Observateur, acteur et pédagogue de la vie politique, Patrick Palisson est, depuis longtemps, un citoyen engagé. Notamment dans la défense et la promotion de l'école de la république, des droits de l'enfant et de l'égalité entre les femmes et les hommes. Il est membre du Parti socialiste français et du Parti socialiste européen.
La devise républicaine - liberté, égalité, fraternité - est régulièrement bafouée dans notre pays : au travail, à l'école, dans la rue, dans la gouvernance des institutions ou des territoires et même dans la production ou l'application du droit. Pour autant, ce triptyque reste reconnu, accepté et revendiqué par la très grande majorité de nos concitoyens et de leurs élus. Ce n'est plus le cas pour la laïcité et la solidarité, autres principes fondamentaux du pacte social.

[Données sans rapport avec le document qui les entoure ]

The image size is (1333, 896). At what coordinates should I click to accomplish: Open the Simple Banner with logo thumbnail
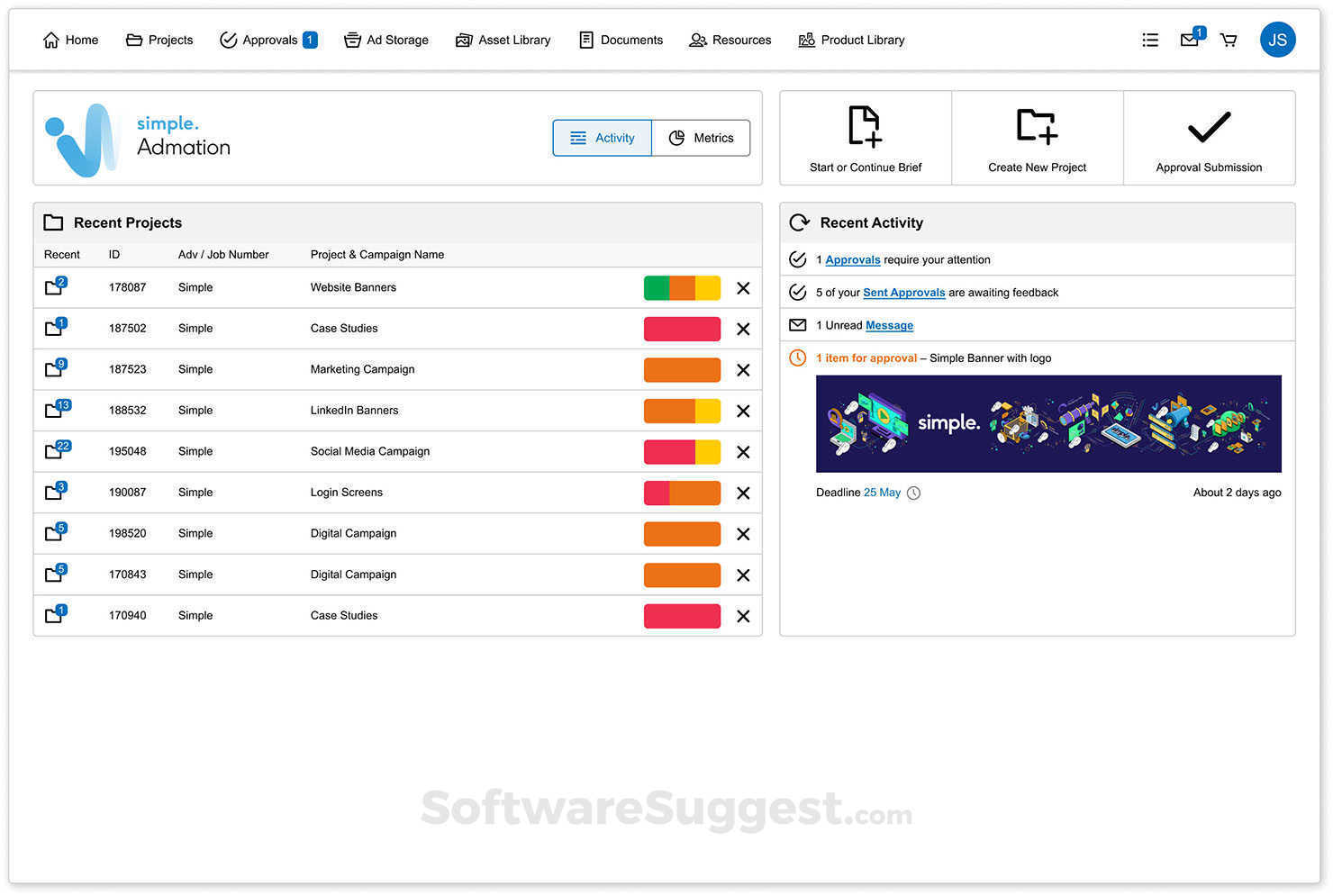[x=1048, y=424]
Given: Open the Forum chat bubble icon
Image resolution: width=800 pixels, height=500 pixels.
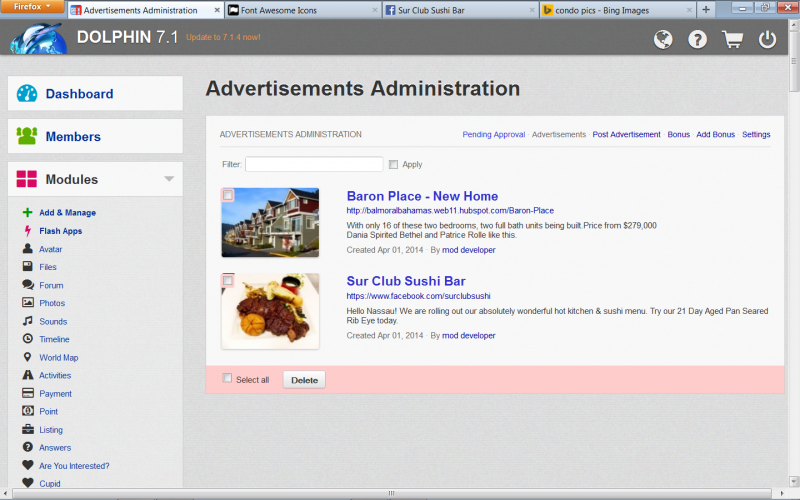Looking at the screenshot, I should tap(28, 285).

La laïcité est aujourd'hui abondamment galvaudée. En voulant faire oublier son indispensable principe de séparation des églises et de l'état, de différenciation de la sphère privée et de la sphère publique, on s'échigne à la dévaloriser et l'instrumentaliser pour essayer de justifier intolérances et communautarismes, dans l'espoir de diviser pour mieux régner. Les lois qui fondent et encadrent notre laïcité n'ont nullement besoin d'être modifiées. Elles ne demandent qu'à être sereinement appliquées.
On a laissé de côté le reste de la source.